Tribe was one of many to criticize the president's would-be executive action. "This president should 'seriously' consider reading the Constitution," Sen. Kamala Harris, D-Calif., a leading 2020 Democratic presidential candidate, tweeted.
Trump, who indicated as a candidate that he would end the practice, said it was "ridiculous" to give illegal immigrants' children birthright citizenship.
"Birthright citizenship, where you have a baby on our land — you walk over the border, have a baby, congratulations, the baby's now a U.S. citizen. We're looking at it very, very seriously ...It’s, frankly, ridiculous," Trump said while appearing outside of the White House on Wednesday.
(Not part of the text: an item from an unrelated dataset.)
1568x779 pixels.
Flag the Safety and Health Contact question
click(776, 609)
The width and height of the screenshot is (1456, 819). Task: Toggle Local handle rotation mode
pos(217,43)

One of the practice's main opponents is conservative author Ann Coulter, who heavily influenced Trump's campaign and argued against the practice in a book that Trump personally requested a copy of before announcing his 2016 bid. Although Coulter has been critical of Trump's performance on immigration, she defended him on Wednesday.
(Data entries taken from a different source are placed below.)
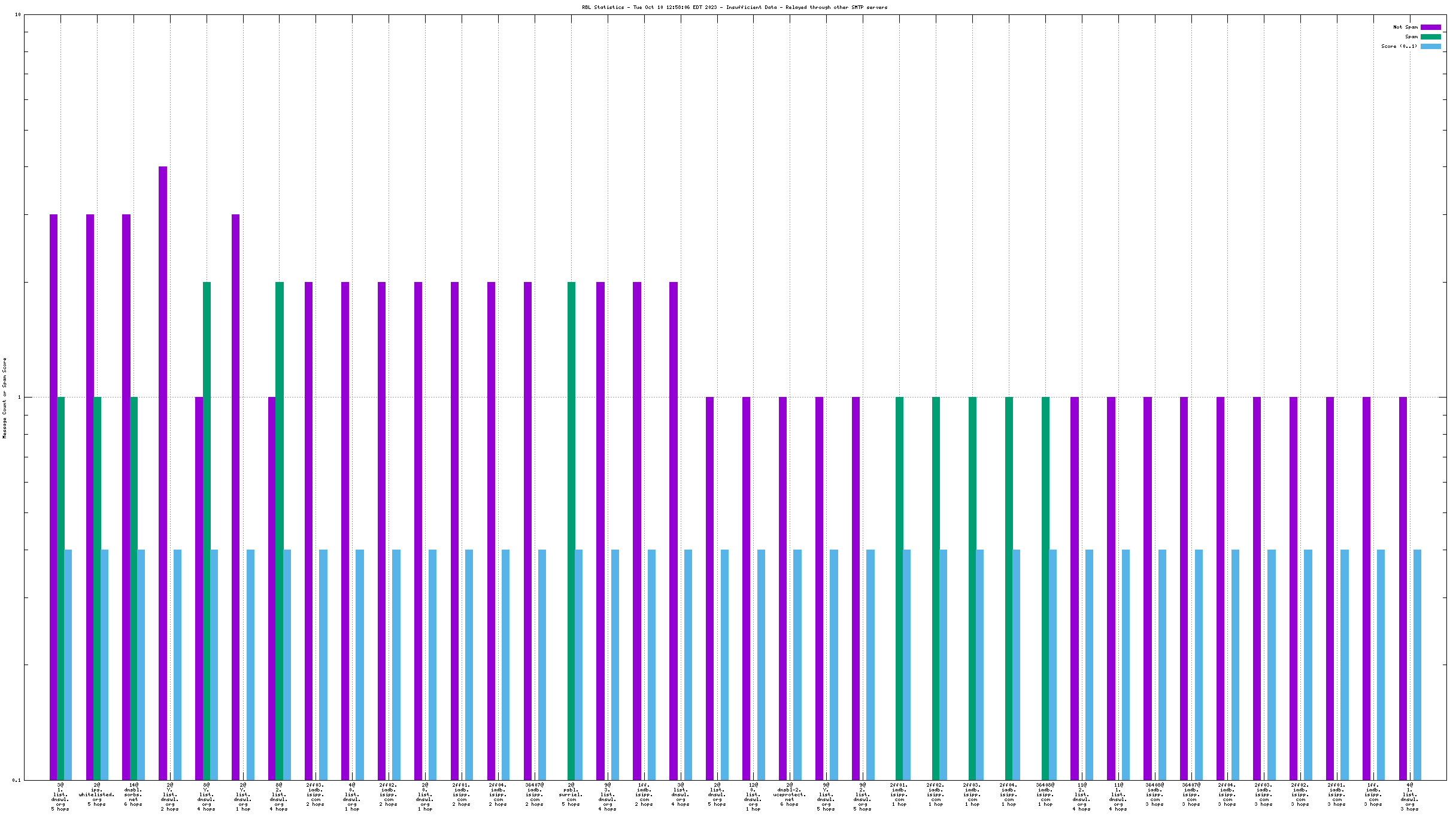This screenshot has width=1456, height=819.
Task: Click the y-axis tick label '0.1'
Action: tap(16, 780)
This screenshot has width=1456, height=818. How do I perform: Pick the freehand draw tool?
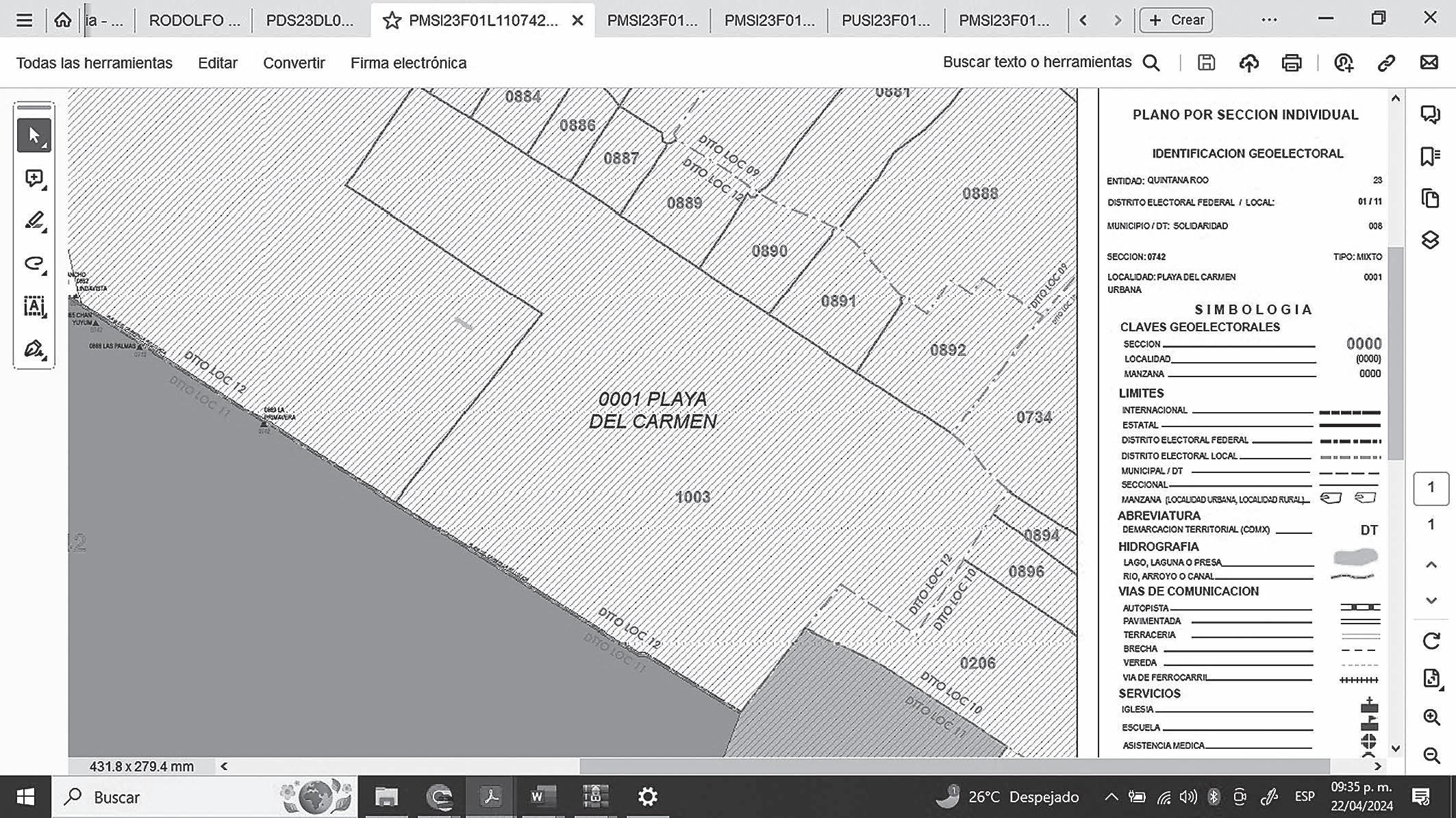click(x=34, y=264)
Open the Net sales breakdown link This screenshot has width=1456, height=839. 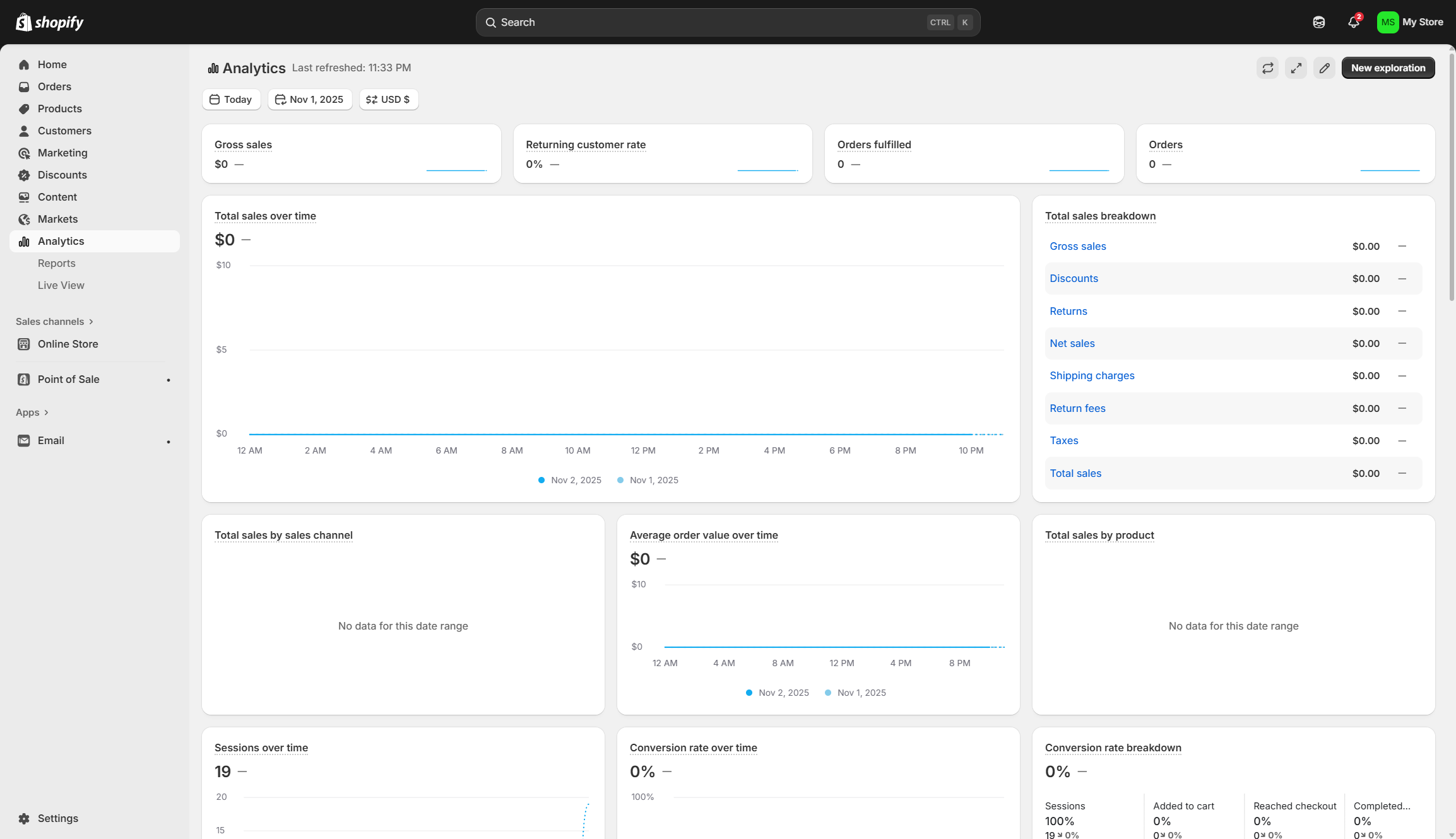click(x=1072, y=343)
"The inner circle of hell: Being condescended to by idiots," she tweeted, alongside a claim that Trump said he would try and change the Constitution. Pointing to Supreme Court precedent, Coulter, who formerly practiced constitutional law, has instead argued that the 14th Amendment protected African-Americans and children of legal immigrants.
In a column from 2015, Coulter defended Trump's initial criticism of the practice. She cited the Supreme Court decision in Elk v. Wilkins which involved a Native American who tried to claim citizenship after renouncing his tribal allegiance.
"The 'main object of the opening sentence of the Fourteenth Amendment,' the court explained — and not for the first or last time — 'was to settle the question, upon which there had been a difference of opinion throughout the country and in this court, as to the citizenship of free negroes and to put it beyond doubt that all persons, white or black … should be citizens of the United States and of the state in which they reside,'" Coulter wrote.
Coulter added that "the only reason the 14th Amendment doesn’t just come out and say 'black people' is that ... the Constitution never, ever mentions race." She also pointed out that Native Americans gained citizenship from a law passed in 1924 — well past the 14th Amendment's ratification in 1868.
Coulter doubted whether Trump would actually act on the issue, though, alluding to her previous complaints about inaction on the border wall.